Some more bug-fixes:

  • Fix for object streams in files which require brute force searching.
  • Handle NullToken presence when creating documents.
  • Support for PDFs where the filters are defined as indirect references (against specification).
  • Support for CMYK when generating PNG images from IPdfImage.
  • Support for indexed ColorSpaces where palette is stored in a string.
  • Handle UTF16 strings in encrypted document dictionaries.
  • Handle documents with a XMP metadata stream instead of an information dictionary.
  • CCITTFaxDecode filter support.
  • Tweaks to DefaultWordExtractor to try and detect word gap size based on preceding text instead of a global gap threshold.
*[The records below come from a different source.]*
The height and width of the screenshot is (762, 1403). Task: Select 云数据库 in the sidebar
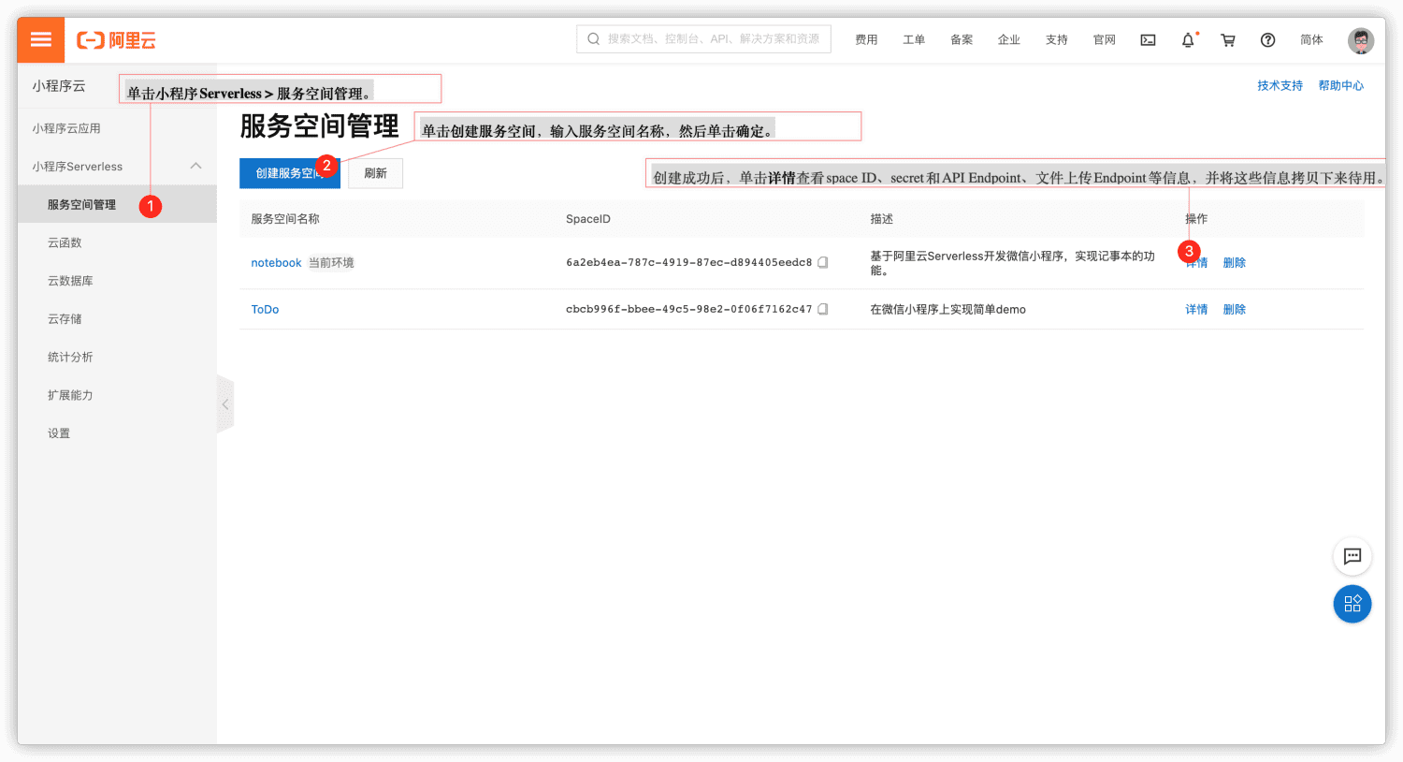70,281
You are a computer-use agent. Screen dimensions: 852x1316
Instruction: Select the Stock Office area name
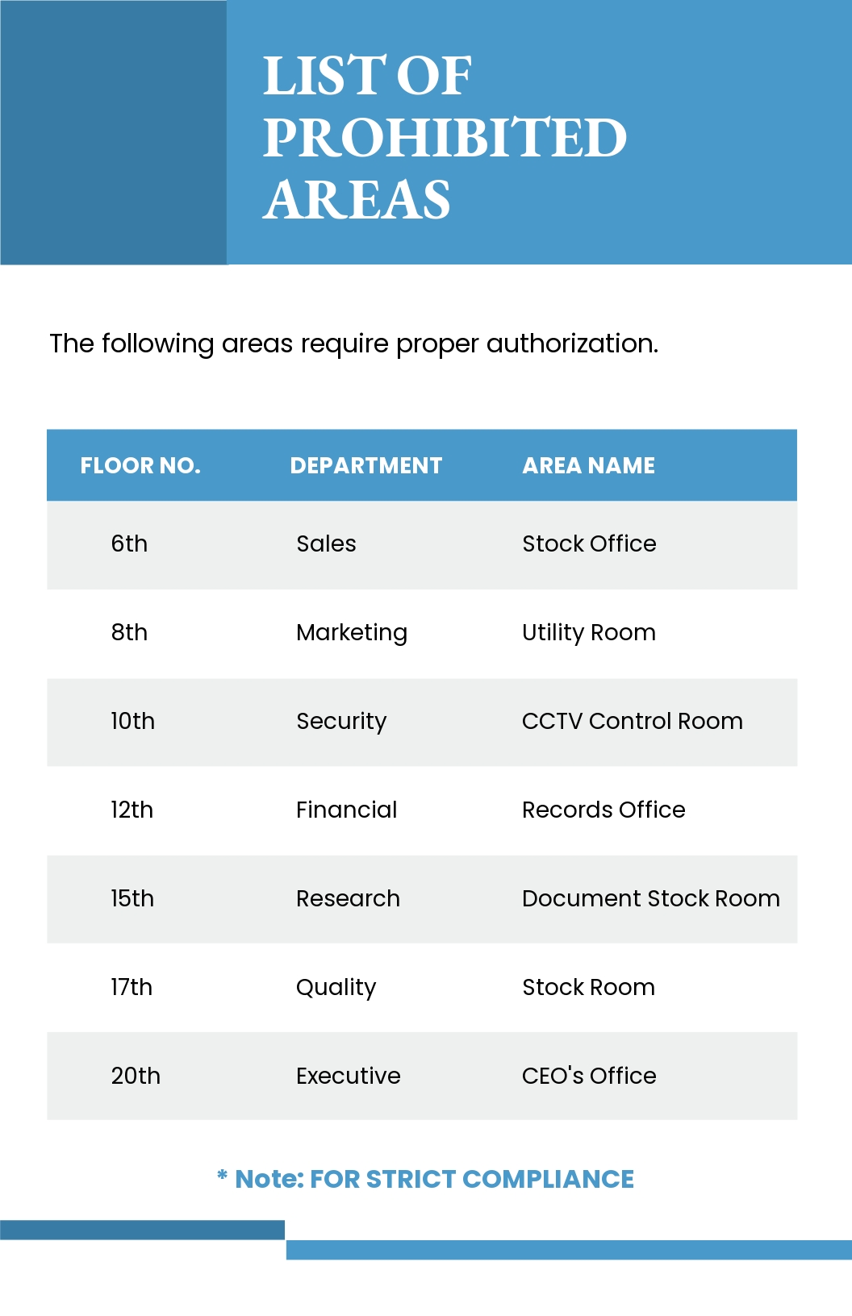(589, 544)
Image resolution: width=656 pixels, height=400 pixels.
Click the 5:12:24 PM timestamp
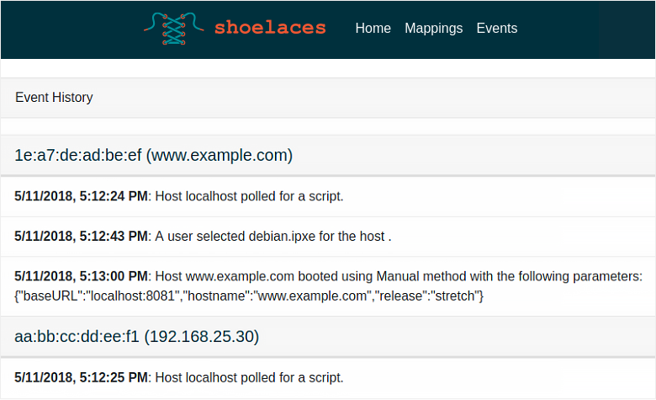81,196
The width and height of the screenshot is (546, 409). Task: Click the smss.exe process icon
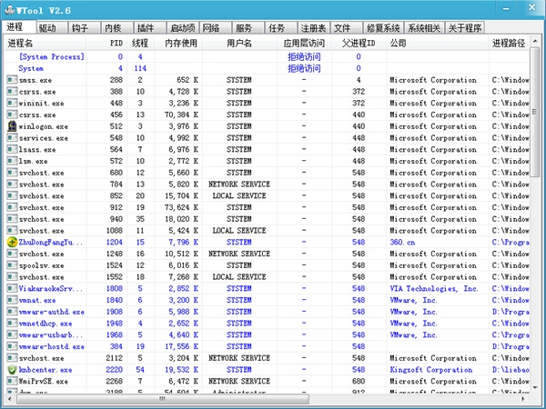pyautogui.click(x=12, y=80)
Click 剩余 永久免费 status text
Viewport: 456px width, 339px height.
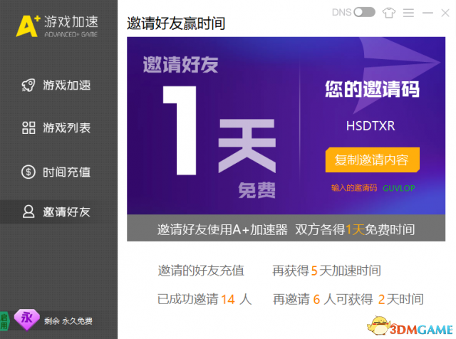pyautogui.click(x=69, y=320)
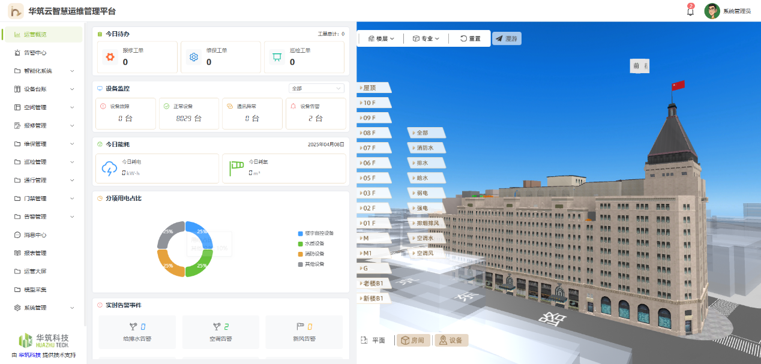Toggle the 平面 view mode

(x=373, y=341)
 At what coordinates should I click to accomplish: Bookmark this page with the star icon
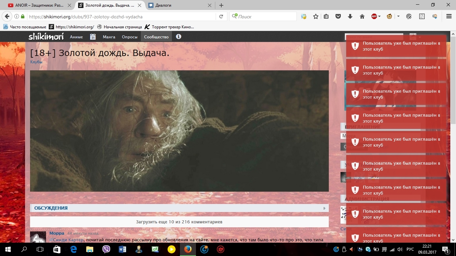point(315,16)
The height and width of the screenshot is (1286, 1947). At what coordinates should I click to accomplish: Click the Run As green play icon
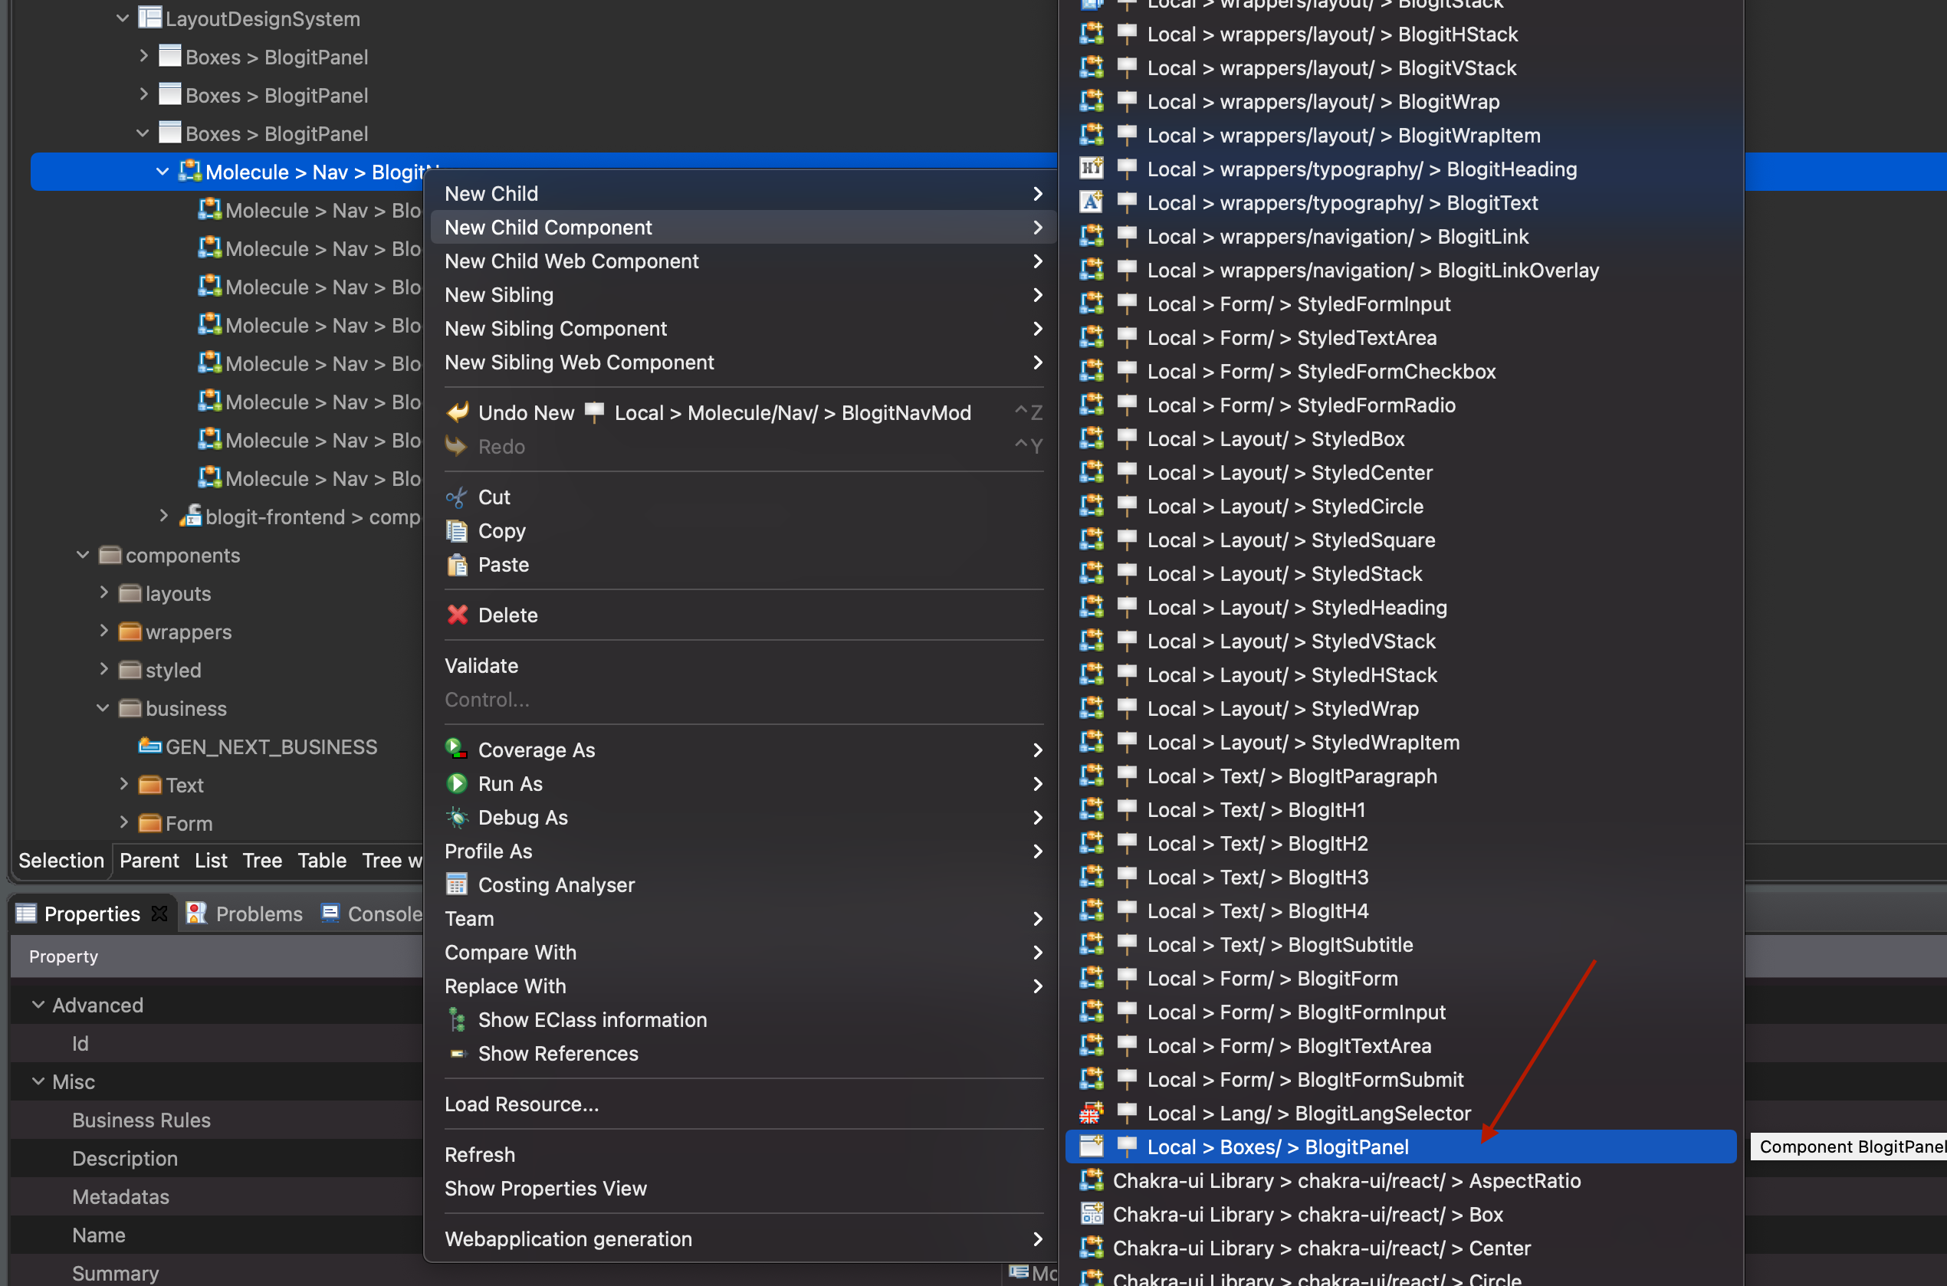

Note that changes to DefaultWordExtractor may change the output of calls to Page.GetWords() in this version.

v0.1.5-alpha001

3 years ago

First alpha version of 0.1.5

  • Fix glyph bounding boxes and paths for Type1 fonts using flexpoints.
  • Fix stack overflow when merging some documents.
  • Support loading existing documents into PdfDocumentBuilder.
  • Performance improvements for multithreaded scenarios.
  • Fix checked value for AcroForm checkboxes where the checked state is appearance only.
  • New page.GetOptionalContents() partial optional content retrieval support.
  • Partial support for colorspace details on IPdfImages.
  • Multiple bug-fixes for various font related issues.

Breaking changes:

  • PdfDocumentBuilder now implements IDisposable. This disposes the underlying stream by default but this is a MemoryStream normally so not any serious consequences if left undisposed.
  • PdfPageBuilder had the AdvancedEditing property removed. The API is now available in the ContentStream methods / properties (this was from #250).

v0.1.4

3 years ago
  • Adds support for filling rectangles when using PdfDocumentBuilder. The DrawRectangle method now takes an optional boolean parameter, fill.
  • Fix bug recognising Standard 14 fonts with Arial MT naming.
  • Handle unusual object streams containing endobj tokens.
  • Support broken Differences arrays for encodings.
  • Support very long xref streams by making infinite loop detection more relaxed.
  • Fix issue with parsing Type0 fonts that are using indirect references.
  • Internal structure changes to support pdf to image work.

v0.1.3

3 years ago
  • Fixes a set of bugs for font handling and PDF parsing.
  • Improves font detection on Linux systems
  • Improves calculation of PointSize for letters accounting for rotation and other transformations
  • Improves document layout analysis results in some cases
  • Fixes writing UTF strings when using document builder
  • Improvements to PDF graphics path API

v0.1.3-alpha001

3 years ago

First alpha version of 0.1.3

v0.1.2

3 years ago

Some new features, performance tweaks and improved Document Layout Analysis tools:

  • PDF/A compliance for PdfDocumentBuilder, use PdfDocumentBuilder.ArchiveStandard to select a PDF/A compliance level.
  • Performance improvements to parsing.
  • Clipping support for PdfPaths, now PdfSubpath. Use ParsingOptions.ClipPaths to enable clipping.
  • SVG Exporter in Document Layout Analysis
  • Improvements to Recursive XY Cut algorithm in Document Layout Analysis.
  • Fixes to PDF Merging to support more use-cases. Use PdfMerger.Merge to generate merged PDFs.
  • Proper support for letters and paths in rotated PDF documents, previous locations were incorrect when the page dictionary contained a rotation value.
  • Better support for guessing point size for letters.
  • ContentTextOrderExtractor in Document Layout Analysis uses the existing content order of text from the page's content stream to generate text as a string.
  • IPdfImage now supports TryGetBytes() instead of Bytes. TryGetBytes returns false for JPXDecode and DCTDecode image filters for which RawBytes represent a valid JPEG image.
  • Font flags such as bold and italic available on Letter.
  • Bugfix for CID fonts.
  • TextDirection is now TextOrientation, various fixes to the calculations of orientation and bounding box for Words.
  • Most Document Layout Analysis algorithms now take in a DlaOptions parameter to specify behaviour.
  • Bugfix to files with large amounts of trailing data.
  • Support for OpenType in CID fonts.